• _Exercise goal_
What is needed is an exact copy of all the records, written out in full.

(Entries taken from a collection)
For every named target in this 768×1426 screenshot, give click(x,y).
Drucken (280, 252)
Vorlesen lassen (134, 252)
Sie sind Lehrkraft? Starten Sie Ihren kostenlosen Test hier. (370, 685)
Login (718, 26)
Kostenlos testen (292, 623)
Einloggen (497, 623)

• _Written solution_
For every named target in this 768×1426 screenshot, give click(x,y).
Drucken (280, 252)
Vorlesen lassen (134, 252)
Sie sind Lehrkraft? Starten Sie Ihren kostenlosen Test hier. (370, 685)
Login (718, 26)
Kostenlos testen (292, 623)
Einloggen (497, 623)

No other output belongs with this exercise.